- [INSTRUCTIONS TO FOLLOW]:
Repeat the whole listing, keeping each line as it is.

BEGIN

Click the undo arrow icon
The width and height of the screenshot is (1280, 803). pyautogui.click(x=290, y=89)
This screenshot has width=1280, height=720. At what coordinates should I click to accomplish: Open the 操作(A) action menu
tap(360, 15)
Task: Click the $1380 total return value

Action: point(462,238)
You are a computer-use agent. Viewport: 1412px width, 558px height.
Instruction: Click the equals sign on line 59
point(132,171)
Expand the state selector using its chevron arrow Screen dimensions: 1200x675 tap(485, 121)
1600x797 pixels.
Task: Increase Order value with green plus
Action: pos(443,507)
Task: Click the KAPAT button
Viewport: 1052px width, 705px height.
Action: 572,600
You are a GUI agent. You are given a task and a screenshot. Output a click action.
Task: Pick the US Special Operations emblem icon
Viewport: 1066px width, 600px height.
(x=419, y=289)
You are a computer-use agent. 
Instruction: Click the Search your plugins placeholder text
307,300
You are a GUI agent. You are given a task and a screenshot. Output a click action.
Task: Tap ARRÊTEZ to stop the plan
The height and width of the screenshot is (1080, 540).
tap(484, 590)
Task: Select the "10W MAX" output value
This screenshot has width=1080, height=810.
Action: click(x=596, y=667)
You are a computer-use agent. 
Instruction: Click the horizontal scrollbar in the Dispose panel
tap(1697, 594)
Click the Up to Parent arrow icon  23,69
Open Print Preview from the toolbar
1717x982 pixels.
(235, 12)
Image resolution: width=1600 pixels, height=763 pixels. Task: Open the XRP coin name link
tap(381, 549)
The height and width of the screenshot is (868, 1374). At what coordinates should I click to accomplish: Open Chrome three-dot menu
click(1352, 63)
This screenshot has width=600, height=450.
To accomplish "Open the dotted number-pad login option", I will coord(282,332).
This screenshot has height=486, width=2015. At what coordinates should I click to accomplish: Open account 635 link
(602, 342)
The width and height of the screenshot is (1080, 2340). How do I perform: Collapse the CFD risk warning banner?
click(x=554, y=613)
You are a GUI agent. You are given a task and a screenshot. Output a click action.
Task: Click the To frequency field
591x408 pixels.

END

- [SOLUTION FOR THIS EXERCISE]:
Click the undo arrow icon
The width and height of the screenshot is (1280, 803). pyautogui.click(x=290, y=89)
This screenshot has width=1280, height=720. At what coordinates should I click to accomplish: Open the 操作(A) action menu
tap(360, 15)
Task: Click the $1380 total return value

Action: point(462,238)
You are a computer-use agent. Viewport: 1412px width, 558px height.
Instruction: Click the equals sign on line 59
point(132,171)
Expand the state selector using its chevron arrow Screen dimensions: 1200x675 tap(485, 121)
1600x797 pixels.
Task: Increase Order value with green plus
Action: pos(443,507)
Task: Click the KAPAT button
Viewport: 1052px width, 705px height.
Action: 572,600
You are a GUI agent. You are given a task and a screenshot. Output a click action.
Task: Pick the US Special Operations emblem icon
Viewport: 1066px width, 600px height.
(x=419, y=289)
You are a computer-use agent. 
Instruction: Click the Search your plugins placeholder text
307,300
You are a GUI agent. You are given a task and a screenshot. Output a click action.
Task: Tap ARRÊTEZ to stop the plan
The height and width of the screenshot is (1080, 540).
tap(484, 590)
Task: Select the "10W MAX" output value
This screenshot has width=1080, height=810.
Action: click(x=596, y=667)
You are a computer-use agent. 
Instruction: Click the horizontal scrollbar in the Dispose panel
tap(1697, 594)
Click the Up to Parent arrow icon  23,69
Open Print Preview from the toolbar
1717x982 pixels.
(235, 12)
Image resolution: width=1600 pixels, height=763 pixels. Task: Open the XRP coin name link
tap(381, 549)
The height and width of the screenshot is (868, 1374). At what coordinates should I click to accomplish: Open Chrome three-dot menu
click(1352, 63)
This screenshot has width=600, height=450.
To accomplish "Open the dotted number-pad login option", I will coord(282,332).
This screenshot has height=486, width=2015. At what coordinates should I click to accomplish: Open account 635 link
(602, 342)
The width and height of the screenshot is (1080, 2340). How do I perform: Collapse the CFD risk warning banner?
click(x=554, y=613)
You are a GUI agent. You are given a task and a screenshot. Output a click action.
Task: Click the To frequency field
591x408 pixels.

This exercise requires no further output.